Code Monkey home page Code Monkey logo

spark-on-lambda's Introduction

Spark on Lambda - README


Foreword

This is a fork of the original Spark on Lambda project. It includes updates for 1) the hadoop-lzo dependency, 2) the maximum number of HTTP connections allowed by the HTTP Pool Manager, and 3) unknown hostname in Lambda executor. It also provides more details on how to set up the system. Some parts of the README are borrowed from the original repository.

Original Introduction

AWS Lambda is a Function as a Service which is serverless, scales up quickly and bills usage at 100ms granularity. We thought it would be interesting to see if we can get Apache Spark run on Lambda. This is an interesting idea we had, in order to validate we just hacked it into a prototype to see if it works. We were able to make it work making some changes in Spark's scheduler and shuffle areas. Since AWS Lambda has a 5 minute max run time limit, we have to shuffle over an external storage. So we hacked the shuffle parts of Spark code to shuffle over an external storage like S3.

This is a prototype and its not battle tested possibly can have bugs. The changes are made against OS Apache Spark-2.1.0 version. We also have a fork of Spark-2.2.0 which has few bugs will be pushed here soon. We welcome contributions from developers.

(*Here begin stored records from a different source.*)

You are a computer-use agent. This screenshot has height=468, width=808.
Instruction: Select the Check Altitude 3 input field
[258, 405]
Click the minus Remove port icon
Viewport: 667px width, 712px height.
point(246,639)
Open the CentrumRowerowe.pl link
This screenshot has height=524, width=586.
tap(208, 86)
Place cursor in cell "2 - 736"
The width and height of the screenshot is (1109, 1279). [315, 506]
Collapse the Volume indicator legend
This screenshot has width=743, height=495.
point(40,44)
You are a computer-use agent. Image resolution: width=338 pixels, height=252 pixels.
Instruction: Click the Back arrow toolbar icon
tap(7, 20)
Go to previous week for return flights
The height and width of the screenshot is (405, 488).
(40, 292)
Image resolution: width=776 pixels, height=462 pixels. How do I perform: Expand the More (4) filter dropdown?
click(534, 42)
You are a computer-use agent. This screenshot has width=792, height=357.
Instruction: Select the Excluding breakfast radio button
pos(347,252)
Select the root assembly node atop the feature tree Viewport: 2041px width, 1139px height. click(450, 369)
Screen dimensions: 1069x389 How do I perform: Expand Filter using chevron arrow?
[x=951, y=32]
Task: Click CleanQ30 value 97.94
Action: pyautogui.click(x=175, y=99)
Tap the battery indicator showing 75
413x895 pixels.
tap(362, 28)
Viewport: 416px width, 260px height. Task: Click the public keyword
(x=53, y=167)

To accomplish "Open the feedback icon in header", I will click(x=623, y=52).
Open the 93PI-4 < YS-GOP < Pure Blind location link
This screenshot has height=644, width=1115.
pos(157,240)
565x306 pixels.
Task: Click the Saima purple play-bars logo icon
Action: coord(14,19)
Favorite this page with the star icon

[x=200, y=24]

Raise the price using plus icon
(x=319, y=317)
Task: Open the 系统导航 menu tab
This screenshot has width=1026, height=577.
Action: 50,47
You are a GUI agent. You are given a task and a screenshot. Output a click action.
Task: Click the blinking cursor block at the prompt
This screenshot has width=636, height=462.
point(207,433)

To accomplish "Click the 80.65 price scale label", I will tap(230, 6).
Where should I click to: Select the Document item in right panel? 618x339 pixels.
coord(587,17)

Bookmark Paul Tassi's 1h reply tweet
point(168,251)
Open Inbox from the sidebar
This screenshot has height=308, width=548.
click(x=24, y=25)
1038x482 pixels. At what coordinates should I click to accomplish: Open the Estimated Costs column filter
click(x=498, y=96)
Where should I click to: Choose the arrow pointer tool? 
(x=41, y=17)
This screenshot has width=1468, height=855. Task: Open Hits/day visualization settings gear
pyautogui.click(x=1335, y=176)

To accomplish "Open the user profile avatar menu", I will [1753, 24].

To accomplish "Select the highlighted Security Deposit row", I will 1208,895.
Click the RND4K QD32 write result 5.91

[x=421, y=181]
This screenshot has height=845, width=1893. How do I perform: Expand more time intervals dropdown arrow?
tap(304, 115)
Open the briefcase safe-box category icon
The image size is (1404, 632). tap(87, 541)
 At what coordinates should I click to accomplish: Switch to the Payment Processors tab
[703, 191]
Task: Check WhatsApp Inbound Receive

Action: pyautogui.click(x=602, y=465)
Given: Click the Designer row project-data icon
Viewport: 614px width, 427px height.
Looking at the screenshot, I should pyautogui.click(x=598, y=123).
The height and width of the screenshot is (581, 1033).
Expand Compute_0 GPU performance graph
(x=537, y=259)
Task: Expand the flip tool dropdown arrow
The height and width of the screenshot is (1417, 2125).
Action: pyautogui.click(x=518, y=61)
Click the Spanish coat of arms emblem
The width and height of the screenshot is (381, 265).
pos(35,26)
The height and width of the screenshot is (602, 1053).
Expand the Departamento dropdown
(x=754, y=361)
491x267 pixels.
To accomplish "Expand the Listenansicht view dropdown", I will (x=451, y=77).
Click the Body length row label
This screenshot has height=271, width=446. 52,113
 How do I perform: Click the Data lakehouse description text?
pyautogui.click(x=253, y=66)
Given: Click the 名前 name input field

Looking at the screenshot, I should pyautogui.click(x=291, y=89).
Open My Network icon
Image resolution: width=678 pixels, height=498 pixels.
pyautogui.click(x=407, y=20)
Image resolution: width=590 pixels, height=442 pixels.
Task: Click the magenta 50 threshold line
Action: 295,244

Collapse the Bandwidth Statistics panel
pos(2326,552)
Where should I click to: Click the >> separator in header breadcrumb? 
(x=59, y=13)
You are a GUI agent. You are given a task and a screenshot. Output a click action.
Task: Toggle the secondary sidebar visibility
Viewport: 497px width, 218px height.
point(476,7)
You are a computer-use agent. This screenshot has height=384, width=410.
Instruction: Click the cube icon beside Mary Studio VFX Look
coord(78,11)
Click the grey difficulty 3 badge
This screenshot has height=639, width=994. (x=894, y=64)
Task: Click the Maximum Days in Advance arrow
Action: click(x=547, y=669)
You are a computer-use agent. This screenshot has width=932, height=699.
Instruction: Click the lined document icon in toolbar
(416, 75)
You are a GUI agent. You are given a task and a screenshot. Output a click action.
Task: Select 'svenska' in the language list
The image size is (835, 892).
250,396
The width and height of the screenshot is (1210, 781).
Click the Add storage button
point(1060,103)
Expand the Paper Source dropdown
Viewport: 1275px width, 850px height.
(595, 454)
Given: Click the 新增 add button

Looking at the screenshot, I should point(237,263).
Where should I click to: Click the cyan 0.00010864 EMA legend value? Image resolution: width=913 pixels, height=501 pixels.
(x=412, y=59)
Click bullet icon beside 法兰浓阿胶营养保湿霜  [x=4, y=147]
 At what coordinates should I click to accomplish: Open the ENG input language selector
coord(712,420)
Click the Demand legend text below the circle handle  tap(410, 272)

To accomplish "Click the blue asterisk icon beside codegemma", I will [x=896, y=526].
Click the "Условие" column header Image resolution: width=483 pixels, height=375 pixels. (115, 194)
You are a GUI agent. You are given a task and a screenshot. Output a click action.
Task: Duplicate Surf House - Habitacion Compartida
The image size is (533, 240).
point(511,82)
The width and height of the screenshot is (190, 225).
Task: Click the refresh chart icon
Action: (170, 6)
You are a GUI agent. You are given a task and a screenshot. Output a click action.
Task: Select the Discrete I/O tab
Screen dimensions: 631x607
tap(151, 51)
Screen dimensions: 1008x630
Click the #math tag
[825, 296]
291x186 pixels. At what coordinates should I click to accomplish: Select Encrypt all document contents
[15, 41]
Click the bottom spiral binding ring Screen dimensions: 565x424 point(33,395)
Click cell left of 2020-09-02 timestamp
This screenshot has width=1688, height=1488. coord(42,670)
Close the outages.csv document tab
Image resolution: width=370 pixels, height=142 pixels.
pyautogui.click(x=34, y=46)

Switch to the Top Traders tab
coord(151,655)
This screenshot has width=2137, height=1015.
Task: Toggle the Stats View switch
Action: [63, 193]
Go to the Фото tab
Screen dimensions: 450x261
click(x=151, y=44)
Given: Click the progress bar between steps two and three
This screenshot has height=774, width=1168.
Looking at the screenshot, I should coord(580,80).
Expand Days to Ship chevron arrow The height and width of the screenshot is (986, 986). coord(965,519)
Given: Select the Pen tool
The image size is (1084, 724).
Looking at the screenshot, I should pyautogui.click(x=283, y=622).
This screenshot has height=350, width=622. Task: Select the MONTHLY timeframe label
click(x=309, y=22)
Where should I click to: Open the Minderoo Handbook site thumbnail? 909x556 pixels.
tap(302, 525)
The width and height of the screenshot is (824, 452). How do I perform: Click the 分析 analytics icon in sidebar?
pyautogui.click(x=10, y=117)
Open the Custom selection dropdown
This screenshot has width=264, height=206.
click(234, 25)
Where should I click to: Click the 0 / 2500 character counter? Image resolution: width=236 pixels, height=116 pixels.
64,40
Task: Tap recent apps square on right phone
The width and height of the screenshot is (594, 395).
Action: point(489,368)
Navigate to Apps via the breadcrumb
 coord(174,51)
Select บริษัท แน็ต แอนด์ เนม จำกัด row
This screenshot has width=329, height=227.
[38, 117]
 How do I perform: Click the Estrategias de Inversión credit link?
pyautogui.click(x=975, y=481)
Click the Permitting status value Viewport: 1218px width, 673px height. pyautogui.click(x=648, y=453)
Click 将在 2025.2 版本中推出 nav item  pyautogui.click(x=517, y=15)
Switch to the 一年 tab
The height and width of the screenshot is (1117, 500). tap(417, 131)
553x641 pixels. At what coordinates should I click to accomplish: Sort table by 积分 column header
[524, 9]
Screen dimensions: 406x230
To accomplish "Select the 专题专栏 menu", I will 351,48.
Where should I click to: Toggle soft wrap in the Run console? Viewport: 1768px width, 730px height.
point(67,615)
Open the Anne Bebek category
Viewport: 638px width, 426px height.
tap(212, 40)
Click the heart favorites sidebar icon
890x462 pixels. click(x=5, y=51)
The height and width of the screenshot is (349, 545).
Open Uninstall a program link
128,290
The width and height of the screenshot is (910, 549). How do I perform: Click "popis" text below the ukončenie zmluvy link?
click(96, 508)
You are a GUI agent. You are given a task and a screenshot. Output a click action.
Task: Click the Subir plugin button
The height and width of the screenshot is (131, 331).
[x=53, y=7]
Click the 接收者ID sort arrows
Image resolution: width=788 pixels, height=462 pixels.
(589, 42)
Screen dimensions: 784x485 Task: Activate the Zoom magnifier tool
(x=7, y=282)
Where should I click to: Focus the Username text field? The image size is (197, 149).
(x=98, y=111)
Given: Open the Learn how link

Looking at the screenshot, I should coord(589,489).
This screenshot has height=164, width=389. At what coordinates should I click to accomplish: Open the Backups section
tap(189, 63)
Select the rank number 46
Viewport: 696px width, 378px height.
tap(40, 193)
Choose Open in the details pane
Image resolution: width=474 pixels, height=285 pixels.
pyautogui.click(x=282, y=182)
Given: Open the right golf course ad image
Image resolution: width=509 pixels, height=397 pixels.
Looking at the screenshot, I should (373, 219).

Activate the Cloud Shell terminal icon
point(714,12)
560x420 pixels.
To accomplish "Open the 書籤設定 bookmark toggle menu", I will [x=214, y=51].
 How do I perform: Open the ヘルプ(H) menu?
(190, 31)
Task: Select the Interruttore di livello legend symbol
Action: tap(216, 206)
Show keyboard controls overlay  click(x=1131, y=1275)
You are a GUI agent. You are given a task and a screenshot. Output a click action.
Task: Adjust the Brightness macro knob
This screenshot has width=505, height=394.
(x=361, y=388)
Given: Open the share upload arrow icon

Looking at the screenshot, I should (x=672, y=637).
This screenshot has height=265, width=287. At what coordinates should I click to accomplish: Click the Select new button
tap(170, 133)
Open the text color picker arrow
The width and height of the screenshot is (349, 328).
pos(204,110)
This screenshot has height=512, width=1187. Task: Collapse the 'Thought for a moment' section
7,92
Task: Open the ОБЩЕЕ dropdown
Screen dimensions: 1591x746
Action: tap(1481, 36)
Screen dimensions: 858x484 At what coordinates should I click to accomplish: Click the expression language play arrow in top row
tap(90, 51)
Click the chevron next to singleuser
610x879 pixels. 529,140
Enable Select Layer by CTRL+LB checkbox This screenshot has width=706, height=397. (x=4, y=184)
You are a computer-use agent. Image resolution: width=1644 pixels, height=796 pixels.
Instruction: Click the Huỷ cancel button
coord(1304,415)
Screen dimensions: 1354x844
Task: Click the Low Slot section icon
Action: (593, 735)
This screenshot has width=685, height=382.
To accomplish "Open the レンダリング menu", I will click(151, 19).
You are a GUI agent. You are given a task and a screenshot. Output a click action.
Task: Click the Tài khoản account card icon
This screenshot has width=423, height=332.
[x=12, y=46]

Setting up the EC2 and Network Environment

First, you need to set up a VPC, subnets, a NAT Gateway, and an Internet Gateway so that the Lambda can communicate back to the Spark Driver via its Private IP. This link provides a great step-by-step guide on how to do this (note that you may need to set up the NAT Gateway before setting up the routing tables instead of at the end). Once this is done, bring up an EC2 machine with AWS credentials to invoke the Lambda functions. The EC2 machine should be in the VPC you just created and the IGW subnet (not the NAT subnet, which will be used for the Lambda function). The security group should allow for all incoming and outgoing traffic.

Building Spark on Lambda

To compile, use the following command:

./dev/make-distribution.sh --name spark-lambda-2.1.0 --tgz -Phive -Phadoop-2.7 -Dhadoop.version=2.6.0-qds-0.4.13 -DskipTests 

Due to aws-java-sdk-1.7.4.jar which is used by hadoop-aws.jar and aws-java-sdk-core-1.1.0.jar having compatibility issues, as of now we have to compile using Qubole shaded hadoop-aws-2.6.0-qds-0.4.13.jar.

Spark on Lambda package for driver can be found at s3://public-qubole/lambda/spark-2.1.0-bin-spark-lambda-2.1.0.tgz - This can be downloaded to an EC2 instance where the driver can be launched.

Lambda Package for Executors

Run the following command from the Spark on Lambda home directory to create the package for Lambda executors to download. It will create directory lambda/ inside of your bucket and place the package in there.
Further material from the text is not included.